I will always be here for you and even if we only get to talk once a month then that is what we will do and we will be fine. I will write you emails and letters and I i will send you pics and stuff we will get through this and grow stronger together.
I love you with all my heart and always will.
So don’t worry about whether I am ok about you going coz i am fine with it as I know that we will be together at the end and we will be going travelling together after, with the next chapter in our lives together.
You really are amazing and I am head over heels in love with you, you are every thing to me so there are 2 conditions of you going to Senegal.
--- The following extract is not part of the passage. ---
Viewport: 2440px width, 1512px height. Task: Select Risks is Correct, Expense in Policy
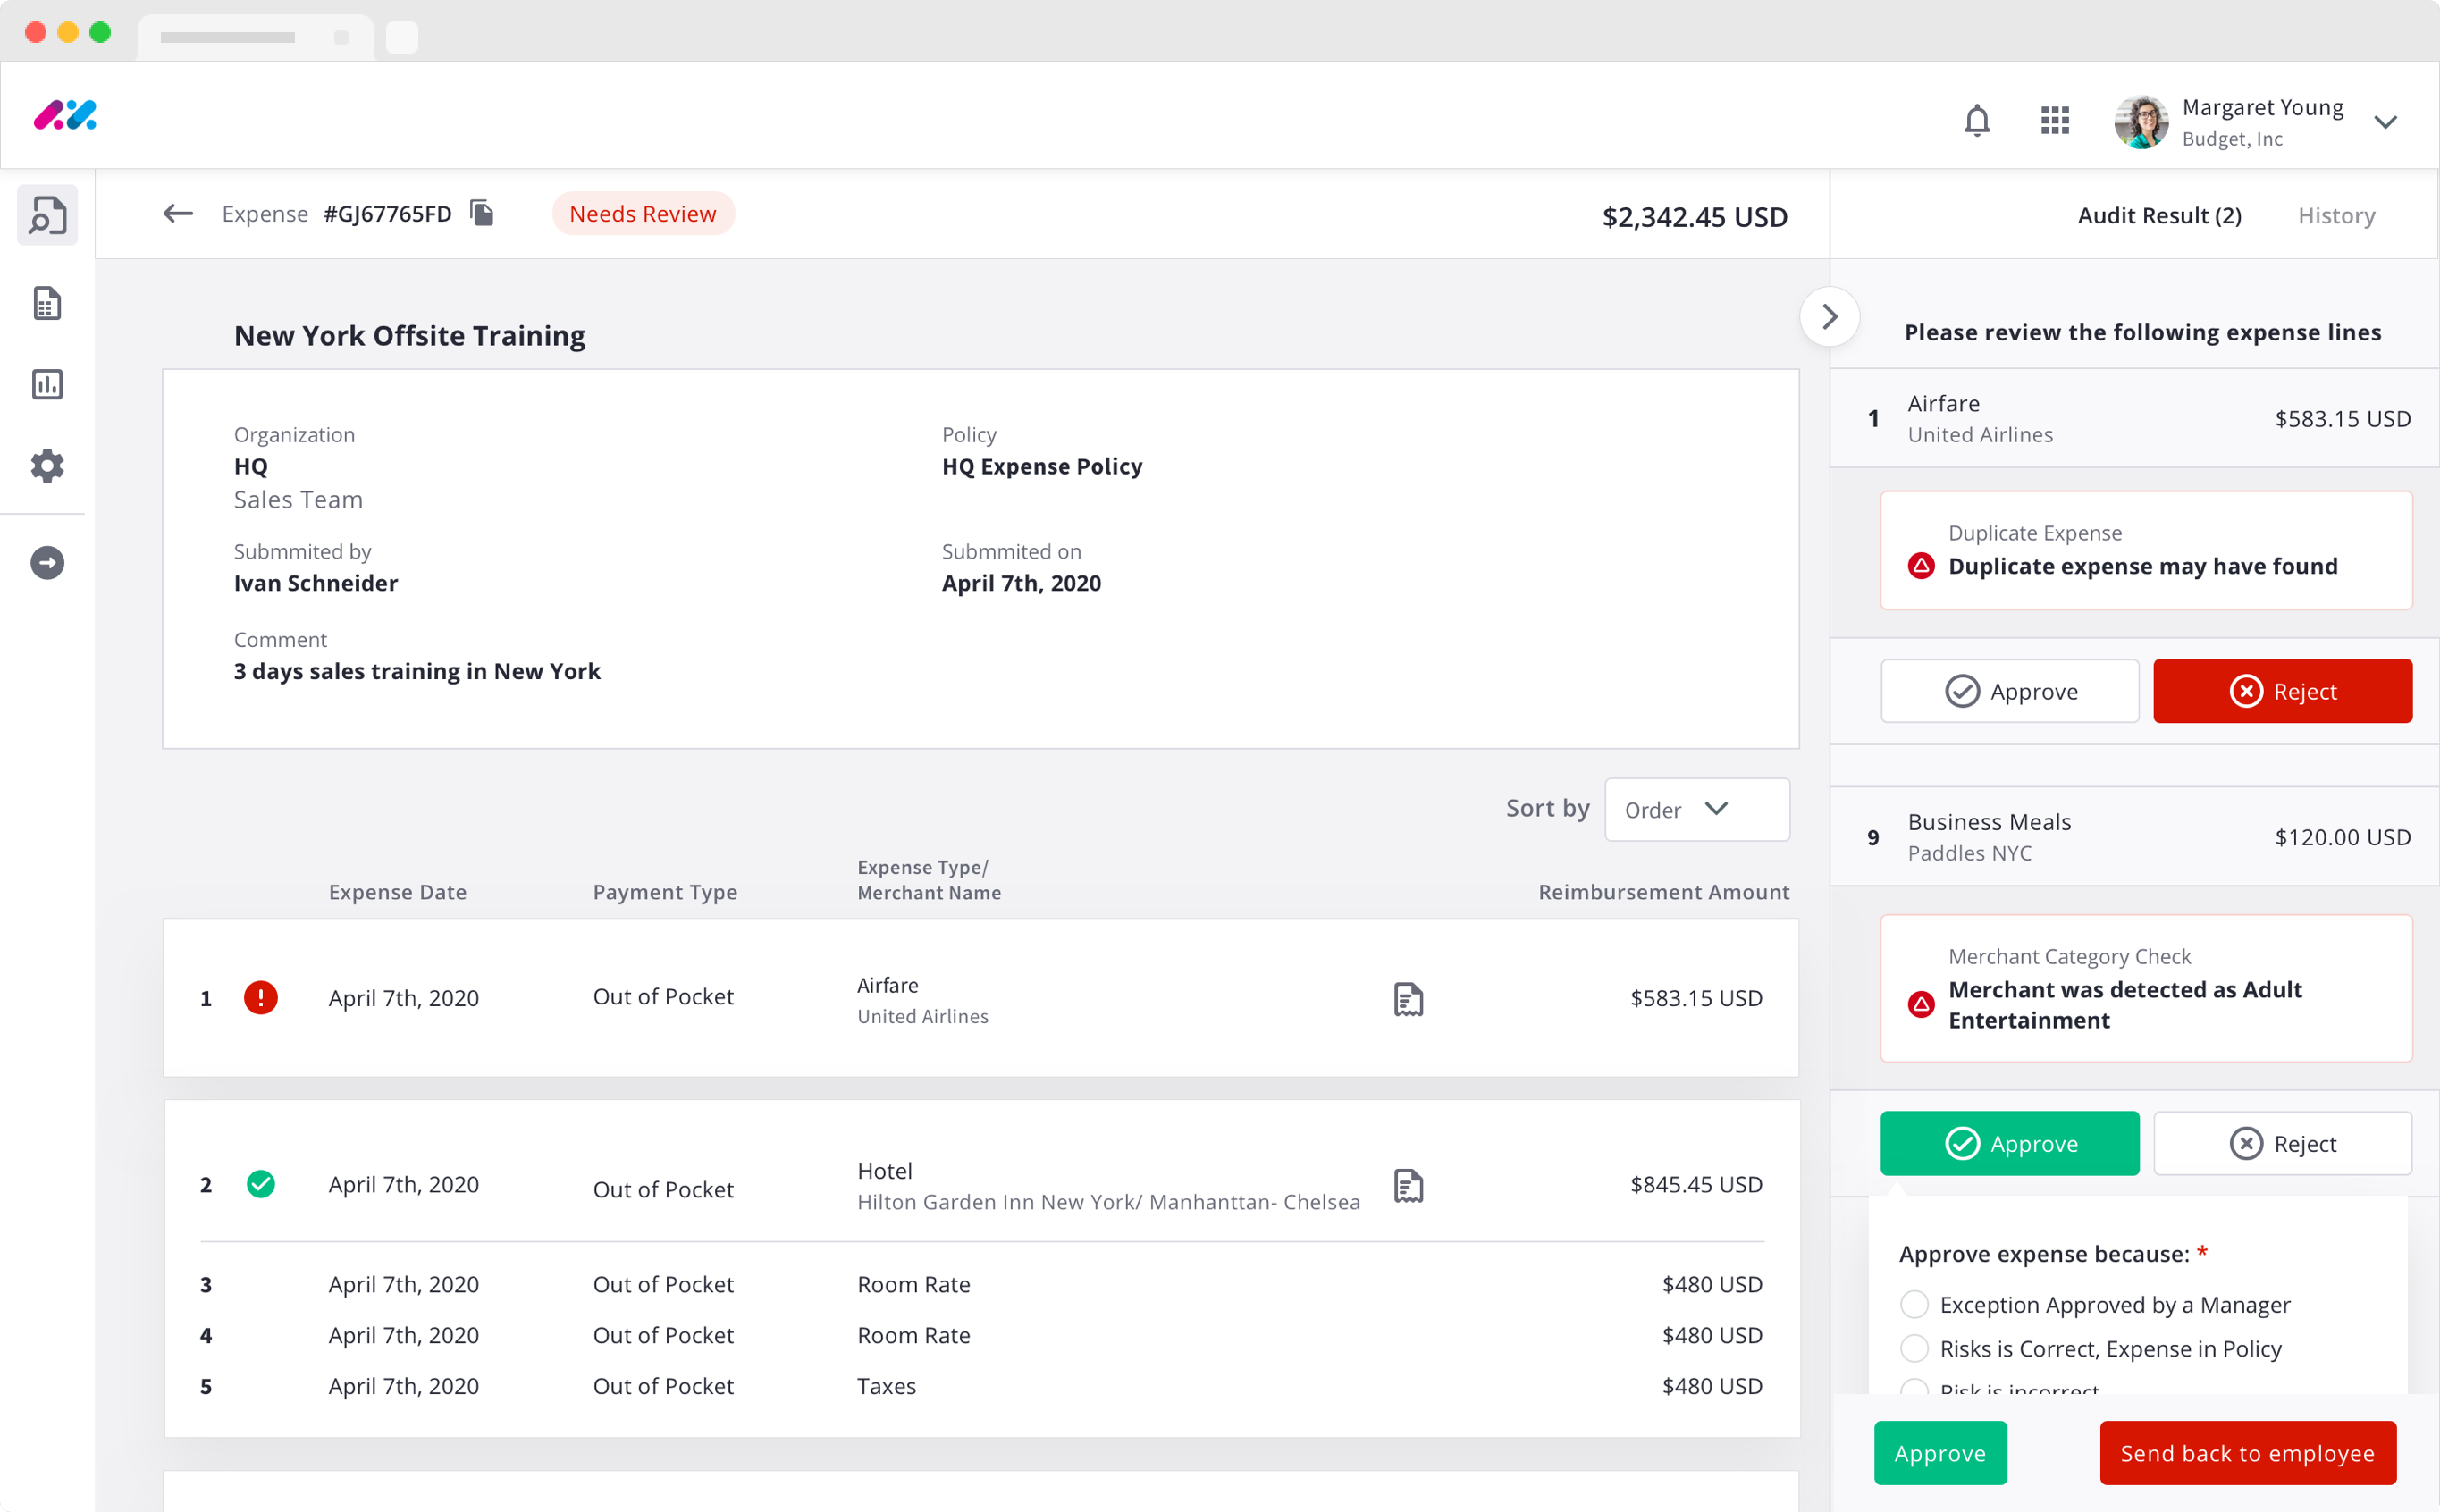[x=1914, y=1348]
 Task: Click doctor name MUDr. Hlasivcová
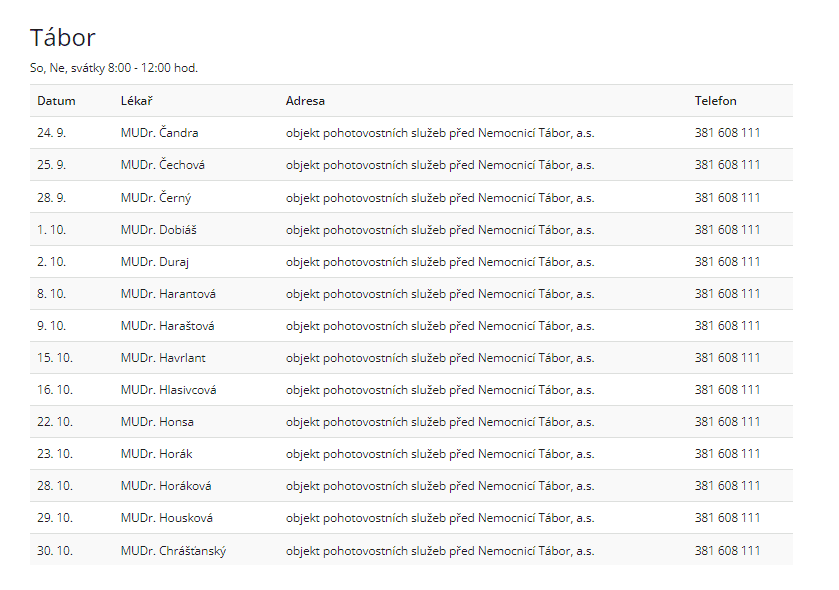point(168,390)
- you have fun and enjoy this experience and
- you come home safe to me.
Love you so much.
Your silly brit
These words are some of my most cherished possessions but they are still incredibly painful to read and they remind me of the magnitude of the love that I have lost. Having spent the weekend pouring over Terry’s emails, I went into school emotionally drained and a bit sad this morning. I had volunteered to lead an arts and crafts session on making handmade cards with a group of students. We spent the morning making marbled cards using shaving cream and food dye and then used pencil rubbers as stamps. While making a card with one of the Year 7s, she reminded me that I had been her teacher in September. You were a really good teacher miss, and I was really sorry to hear your sad news. And then the conversation went on to other things, as they do with young children.
At the end of the day, the girl brought me this card that she had made for me:
It took me almost four months to build up the courage to go back to work after Terry died, but being back in school and being around my students has been so helpful these last six months. Teenagers often get a bad rap and while they are capable of being absolutely horrendous, they are also capable of being kind and compassionate and this girl’s card melted my broken heart.
I wish that it was possible to always stay happy; these days happiness is a struggle for me. It does not come so naturally as it once did when all was well in the world, but these past nine months have shown me that even in my darkest days, happiness is still possible. It is worth fighting for and when it presents itself, it should be held onto for dear life.